Piattaforme come Polymarket e Kalshi sono comunque conosciute fra i giovani e chi gioca online. La metà degli intervistati si dichiara interessata a utilizzarle se fossero regolamentate.  I temi più attraenti sono elezioni e premi/riconoscimenti, mentre scienza ed economia interessano meno. Nell'immaginario, i mercati di previsione vengono associati al mondo delle e scommesse e, in misura minore, alle lotterie, mentre solo una percentuale minoritaria le associa agli investimenti finanziari.

PROPENSIONE AL RISCHIO – Lo studio ha analizzato anche la propensione al rischio degli italiani che, spiega Grassi, si confermano un popolo cauto: tre su quattro si dichiarano prudenti nelle scelte quotidiane ma aumenta la percentuale di chi crede che sia necessario rischiare per raggiungere i propri obiettivi.
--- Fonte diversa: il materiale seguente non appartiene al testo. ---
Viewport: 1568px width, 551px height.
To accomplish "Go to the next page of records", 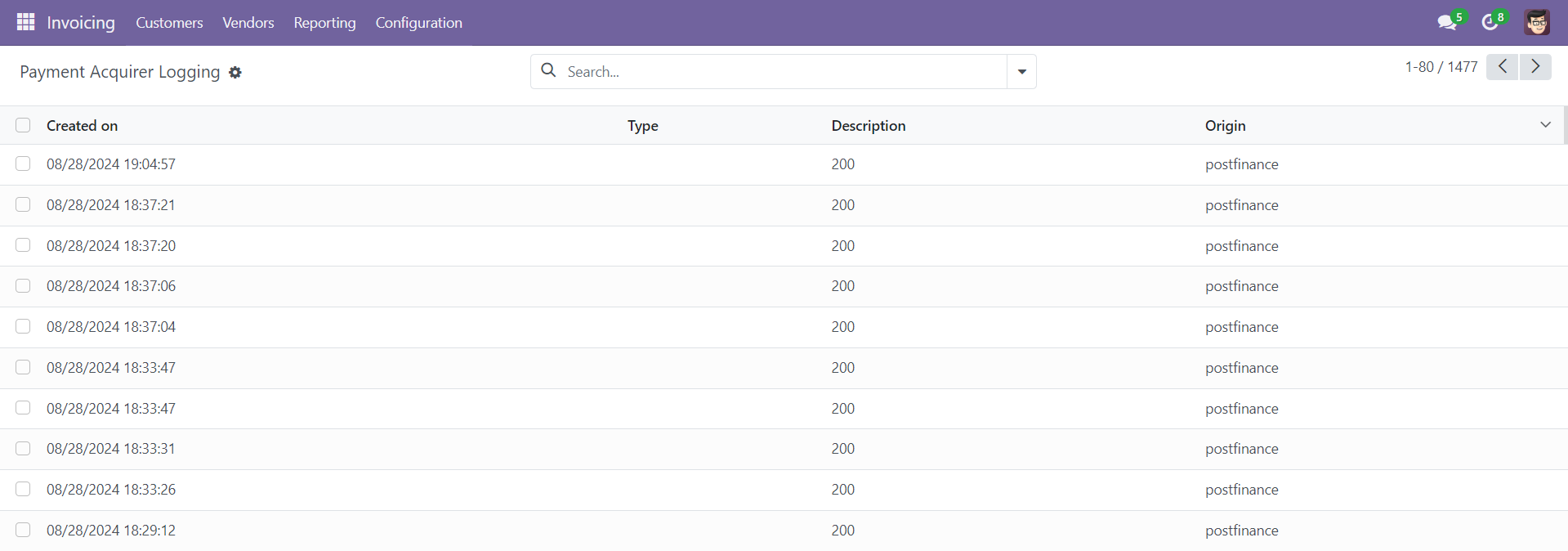I will click(1535, 67).
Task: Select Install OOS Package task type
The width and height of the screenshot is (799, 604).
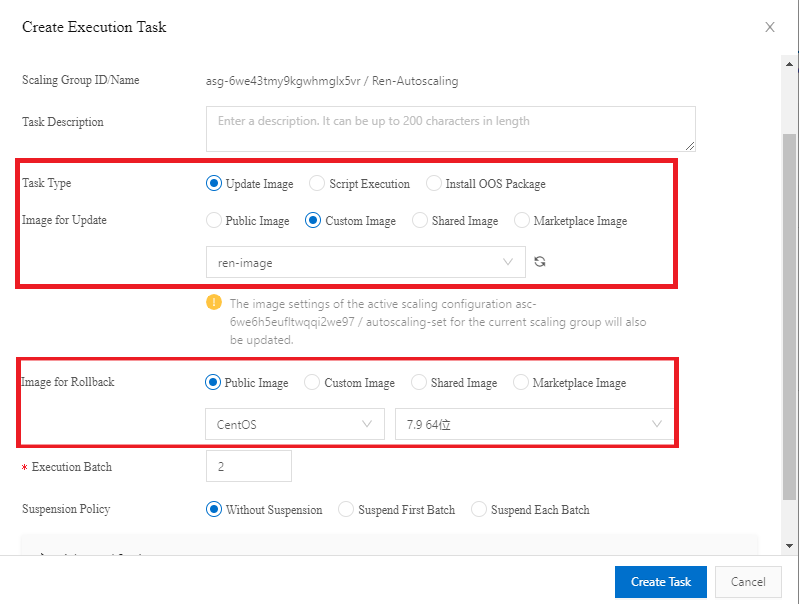Action: [433, 184]
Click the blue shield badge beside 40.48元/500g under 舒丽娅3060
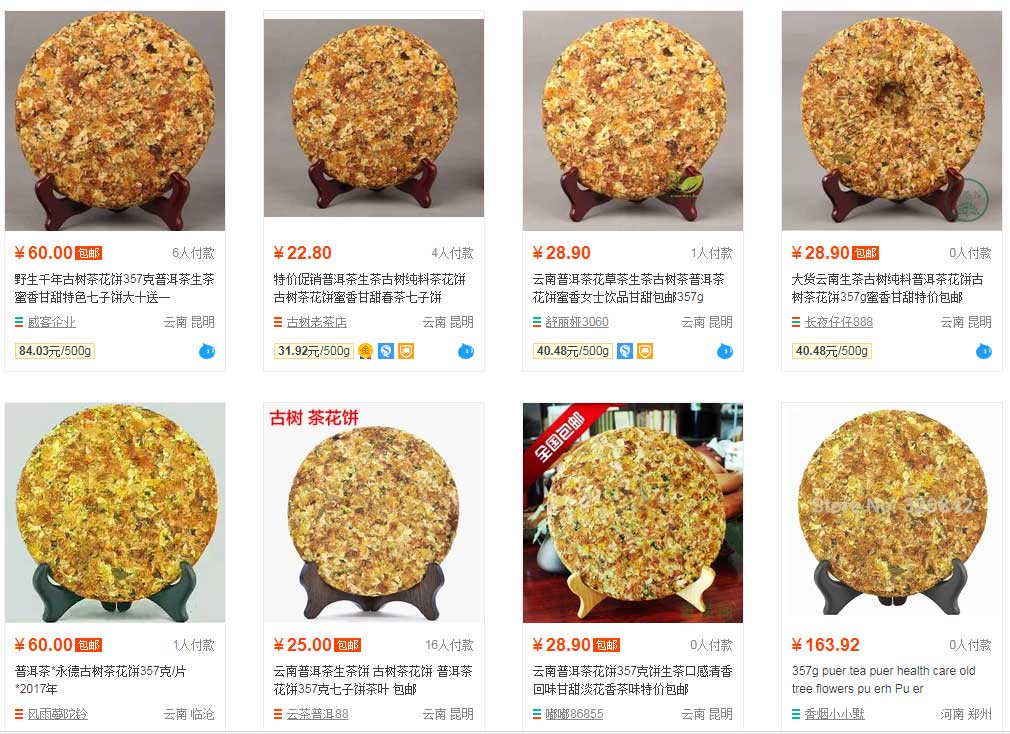The height and width of the screenshot is (734, 1010). [624, 351]

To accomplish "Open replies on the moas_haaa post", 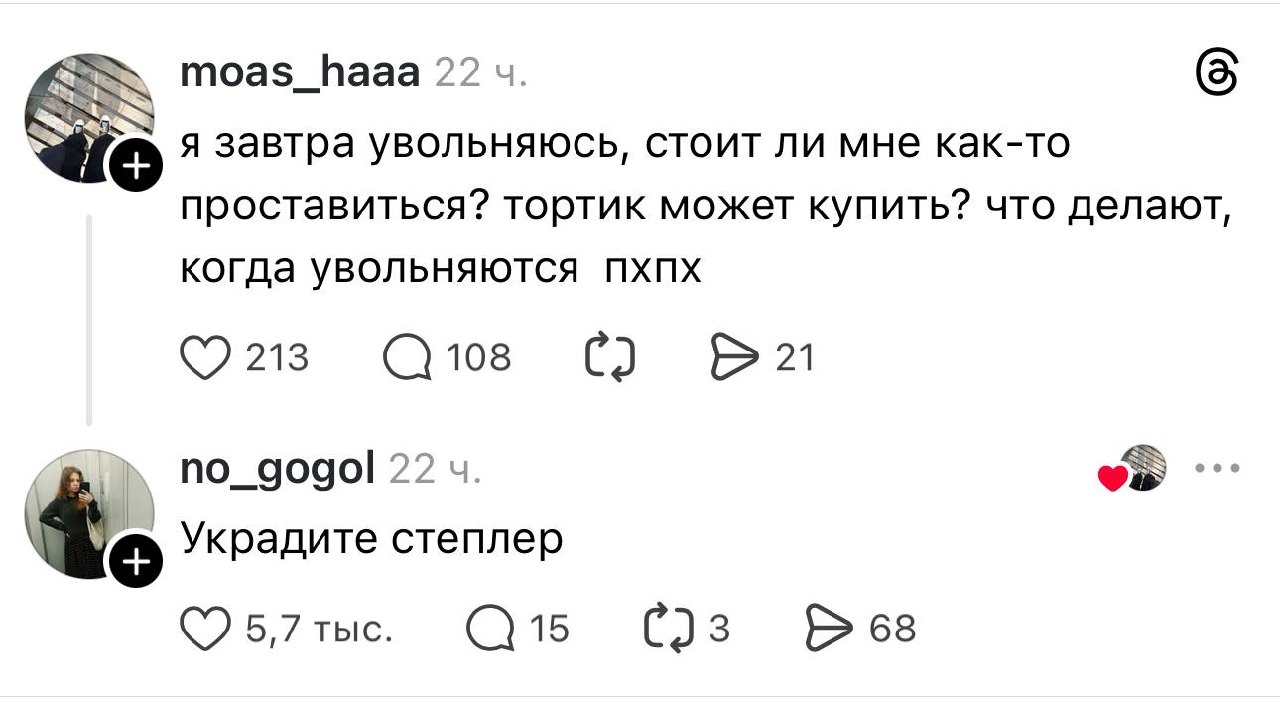I will [406, 358].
Una percentuale più alta fra i giocatori assidui.

APPROCCIO AL GIOCO – Solo un italiano di dieci non ha mai giocato in vita sua, ma solo l'11% sono giocatori assidui. Il 40% si dichiara giocatore occasionale di almeno un gioco. Nel settore fisico restano dominanti i giochi dal forte radicamento popolare come Gratta e Vinci e SuperEnalotto. Il giocatore puro online è estremamente raro: la netta maggioranza gioca anche in luoghi fisici o lo ha fatto in passato. Soprattutto fra i giocatori e tra i giovani, la possibilità di interagire in diretta con gli eventi rappresenta una sorta di esperienza di “partecipazione aumentata”, spiega Grassi, che fa crescere interesse e coinvolgimento. L'interesse è più per la partecipazione e il protagonismo, che per la ricerca di un guadagno da una scommessa. Il fatto di puntare del denaro sull’esito di un evento rappresenta comunque un ulteriore elemento di “accelerazione dell’emozione e del coinvolgimento”.

DIVIETO DI PUBBLICITA' – La ricerca di è occupata anche della percezione pubblica sul Decreto Dignità. Poco più della metà del campione è consapevole che esiste un divieto assoluto di pubblicità del gioco. La maggioranza lo considera uno strumento efficace per combattere le dipendenze ma sono molti quelli che temono effetti collaterali come favorire il mercato illegale. Il 44% degli italiani vorrebbe mantenere il divieto totale, ma un altro 40% aprirebbe a una comunicazione regolamentata e vincolata, soprattutto tra i più giovani.